|Sri Lanka Table of Contents
In 1927 a royal commission under the Earl of Donoughmore visited Sri Lanka to ascertain why representative government as chartered by the 1924 constitution had not succeeded and to suggest constitutional changes necessary for the island's eventual self-rule. The commission declared that the constitution had authorized a government characterized by the "divorce of power from responsibility," which at times seemed "rather like holy matrimony at its worst." The 1924 constitution, considered by the commission to be "an unqualified failure," failed to provide a strong, credible executive body of representatives. To remedy these shortcomings, the commission proposed universal adult franchise and an experimental system of government to be run by executive committees. The resulting Donoughmore Constitution, promulgated in 1931 to accommodate these new proposals in government, was a unique document that provided Sri Lankans with training for self-government. The document, however, reserved the highest level of responsibility for the British governor, whose assent was necessary for all legislation. The legislative branch of the government--the State Council-- functioned in both an executive and legislative capacity. Seven committees performed executive duties. Each committee consisted of designated members of the State Council and was chaired by an elected Sri Lankan, who was addressed as minister. Three British officers of ministerial rank, along with the seven Sri Lankan ministers, formed a board of ministers. The British ministers collectively handled responsibility for defense, external affairs, finance, and judicial matters.

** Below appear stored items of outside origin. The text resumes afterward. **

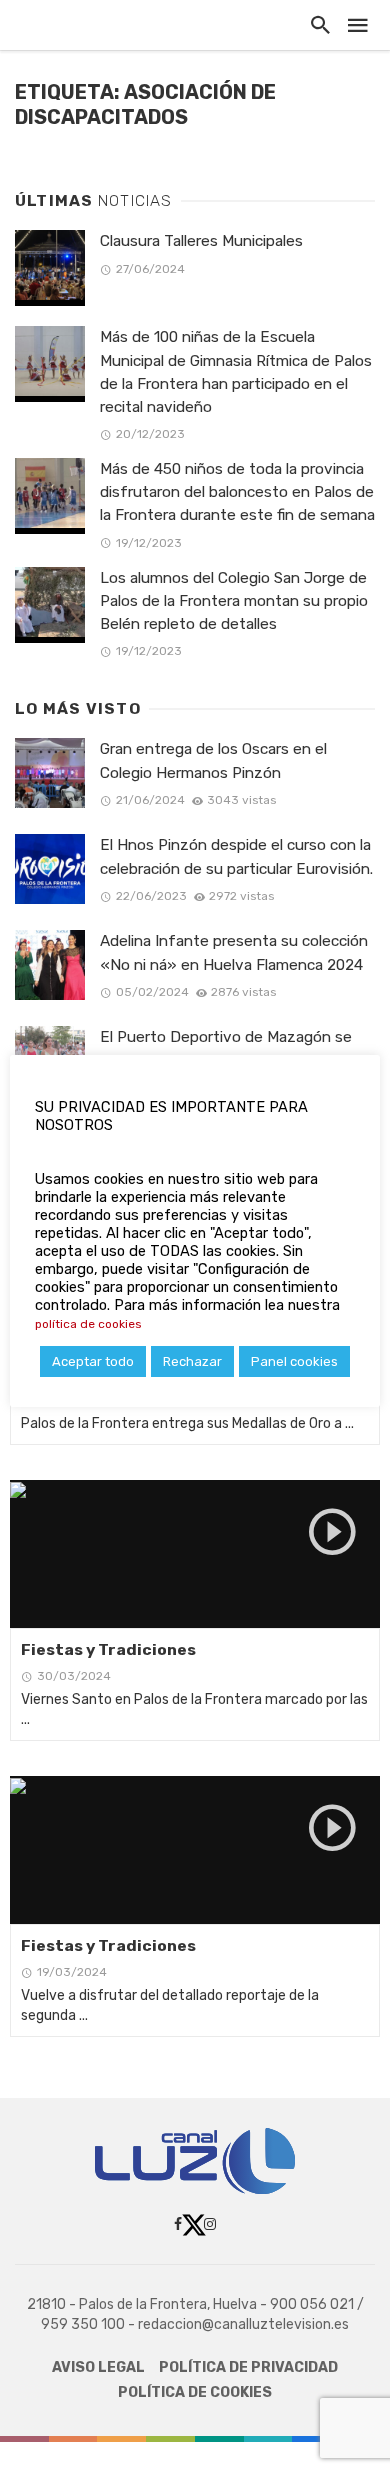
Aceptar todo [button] (93, 1361)
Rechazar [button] (192, 1361)
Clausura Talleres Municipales (201, 241)
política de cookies (88, 1324)
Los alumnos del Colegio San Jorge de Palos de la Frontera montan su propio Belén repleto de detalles (234, 601)
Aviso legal (98, 2367)
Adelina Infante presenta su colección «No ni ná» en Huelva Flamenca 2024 (234, 952)
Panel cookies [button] (294, 1361)
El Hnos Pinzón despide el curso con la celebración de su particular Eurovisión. (236, 856)
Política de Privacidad (248, 2367)
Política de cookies (195, 2392)
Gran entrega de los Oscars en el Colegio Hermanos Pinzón (213, 760)
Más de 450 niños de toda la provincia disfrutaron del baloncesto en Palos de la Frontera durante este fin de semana (237, 492)
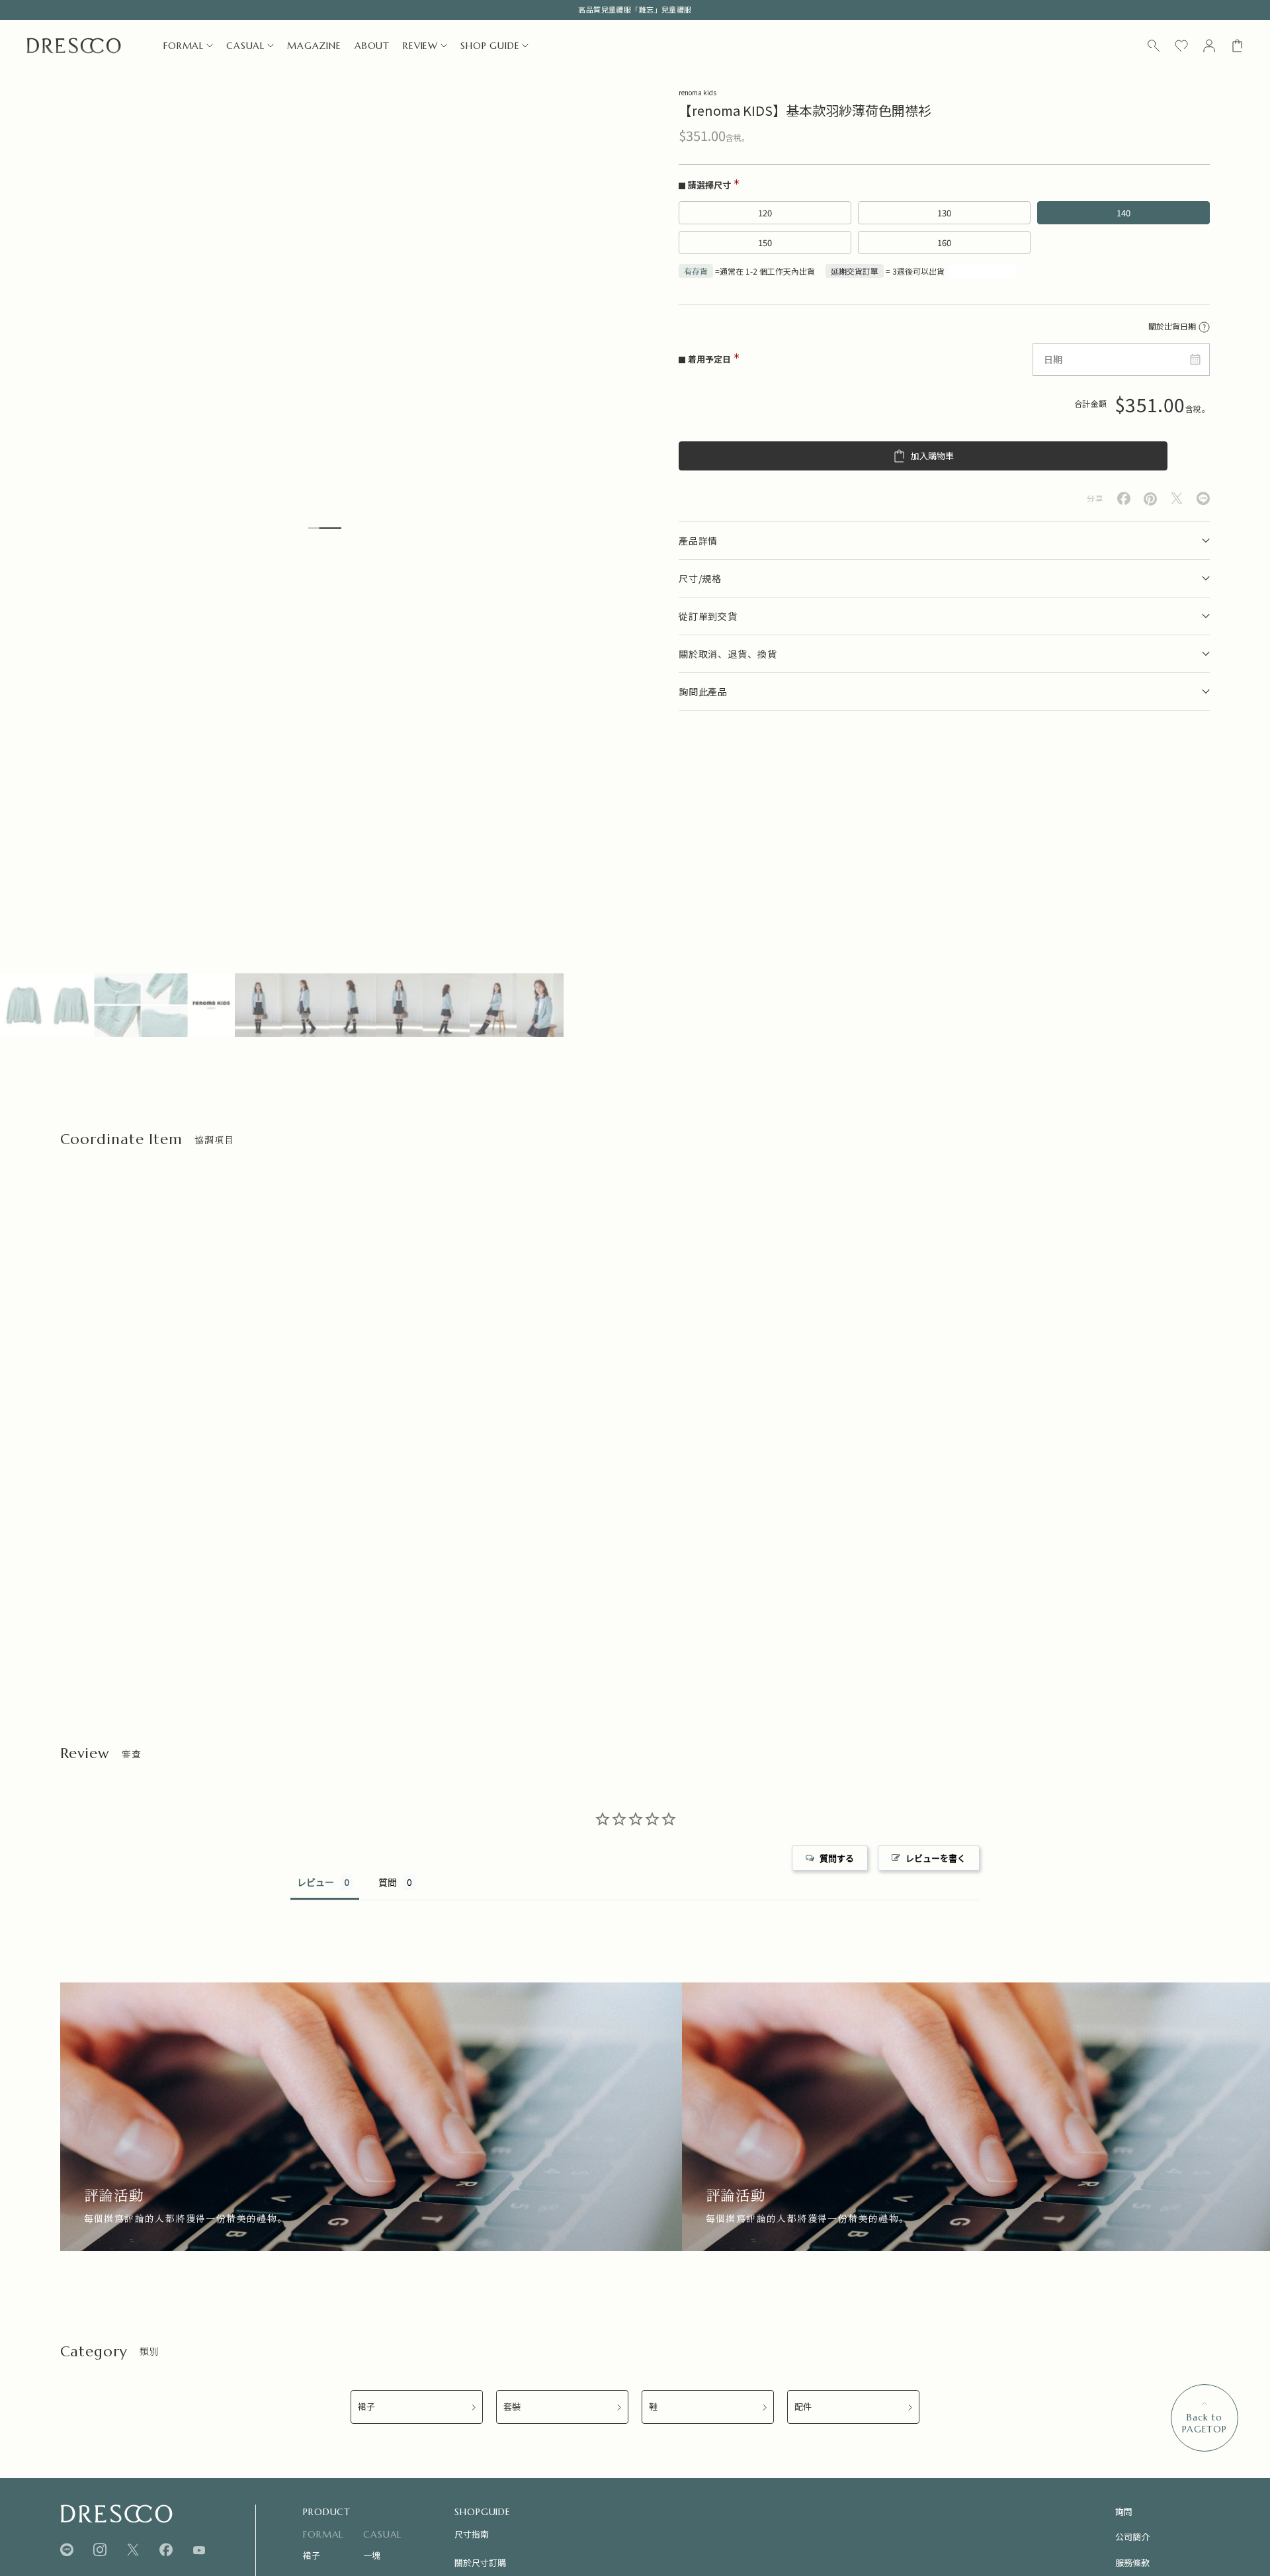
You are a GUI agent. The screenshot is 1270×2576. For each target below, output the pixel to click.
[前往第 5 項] (211, 1005)
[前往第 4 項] (164, 1005)
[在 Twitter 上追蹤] (133, 2550)
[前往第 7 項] (305, 1005)
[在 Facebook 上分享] (1123, 499)
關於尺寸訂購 (480, 2562)
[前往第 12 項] (540, 1005)
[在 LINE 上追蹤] (66, 2550)
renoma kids (697, 92)
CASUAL (245, 46)
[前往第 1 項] (23, 1005)
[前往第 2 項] (70, 1005)
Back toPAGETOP (1204, 2423)
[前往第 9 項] (399, 1005)
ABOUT (372, 46)
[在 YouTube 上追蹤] (199, 2550)
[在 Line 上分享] (1203, 499)
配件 (803, 2407)
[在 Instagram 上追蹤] (99, 2550)
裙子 (366, 2407)
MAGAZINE (314, 46)
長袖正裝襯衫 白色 (95, 1595)
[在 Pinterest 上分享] (1150, 499)
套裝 (512, 2407)
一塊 (371, 2555)
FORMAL (183, 46)
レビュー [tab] (315, 1882)
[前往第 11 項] (493, 1005)
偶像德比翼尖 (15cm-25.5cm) (711, 1595)
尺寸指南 (471, 2534)
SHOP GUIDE (489, 46)
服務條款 (1132, 2562)
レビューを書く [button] (936, 1858)
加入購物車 (932, 456)
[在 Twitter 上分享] (1176, 499)
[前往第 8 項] (352, 1005)
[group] (371, 2116)
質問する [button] (837, 1858)
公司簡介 (1132, 2536)
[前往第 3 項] (117, 1005)
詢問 (1123, 2511)
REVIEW (420, 46)
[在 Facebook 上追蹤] (166, 2550)
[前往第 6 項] (258, 1005)
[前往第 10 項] (446, 1005)
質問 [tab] (387, 1882)
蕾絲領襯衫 (379, 1595)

The Donoughmore Constitution ushered in a period of experimentation in participatory democracy but contemporary political scientists have criticized it for not having provided an atmosphere conducive to the growth of a healthy party system. The system of executive committees did not lead to the development of national political parties. Instead, a number of splinter political groups evolved around influential personalities who usually followed a vision too limited or an agenda too communally partisan to have an impact on national politics.
Among the Sinhalese, a form of nationalism arose that sought once again to restore Buddhism to its former glory. The Great Council of the Sinhalese (Sinhala Maha Sabha), which was founded by S.W.R.D. Bandaranaike in 1937, was the strongest proponent of this resurgent ideology. Other groups followed suit, also organizing on communal grounds. These groups included the Burgher Political Association in 1938, the Ceylon Indian Congress in 1939, and the All Ceylon Tamil Congress in 1944.